What began as trading for a few African people ultimately evolved into the centuries-long global kidnapping and exploitation of the West African civilization by European nations, including Portugal, Spain, England, France, and the Netherlands. By the start of the 16th century, according to some historians, tens of thousands of African people had been transported to Europe and islands in the Atlantic Ocean. They were chained inside jam-packed slave ships and would never see Africa—their homeland—again.
The seed of fear was sowed into the fabric of the once vibrant West African villages, generations of African families were torn apart, and life for African men, women, and children would never be the same.
I didn’t know it at the time, but present-day marine archaeologist David Moore was studying the slave trade and had gotten wind of the English Wreck. Because so many shackles were found underwater in a single location, David suspected, like Moe, that New Ground Reef might be the site of a shipwreck that had been part of the 17th-century transatlantic slave trade.

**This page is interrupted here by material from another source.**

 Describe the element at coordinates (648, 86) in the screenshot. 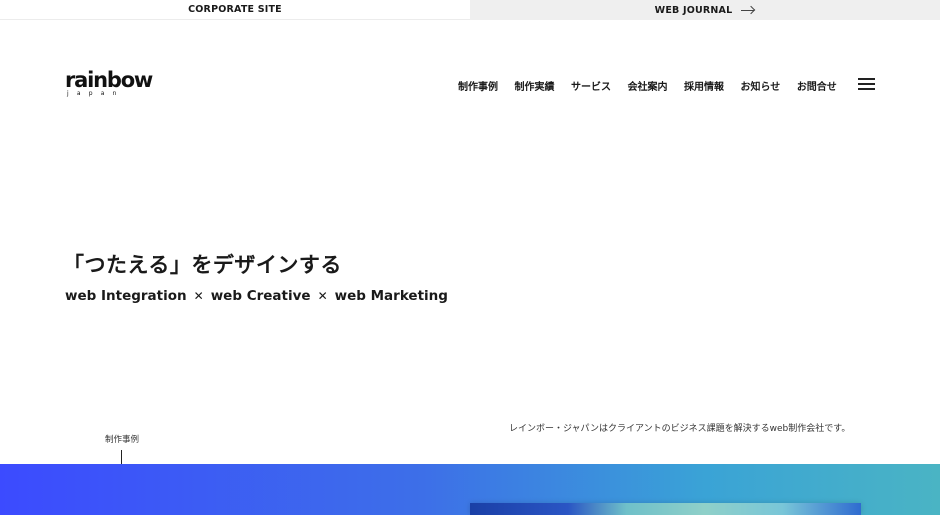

Ten years had passed since Moe Molinar had discovered the shackles from the English Wreck. David was surprised that no one had yet examined the shackles. They felt it was an injustice to let those relics be forgotten and fade away like something swept beneath the carpet of time and history.
He took on a mission to learn everything he could about the English Wreck. He was beginning an amazing journey, and little did I know that I would soon be part of it. David and I believed that to understand our past—the people, cultures, and rationale for slavery—is to also understand ourselves. And so, in some ways, to David archaeology is also about the future and learning from our mistakes.
But David needed more information—a name, a date, a timeline—anything solid that could help him trace the origin of this shipwreck.
For that, David would need to strap on his wet suit and do a little underwater detective work.
BY THE START OF THE 16TH CENTURY, ACCORDING TO SOME HISTORIANS, TENS OF THOUSANDS OF AFRICAN PEOPLE HAD BEEN TRANSPORTED TO EUROPE AND ISLANDS IN THE ATLANTIC OCEAN.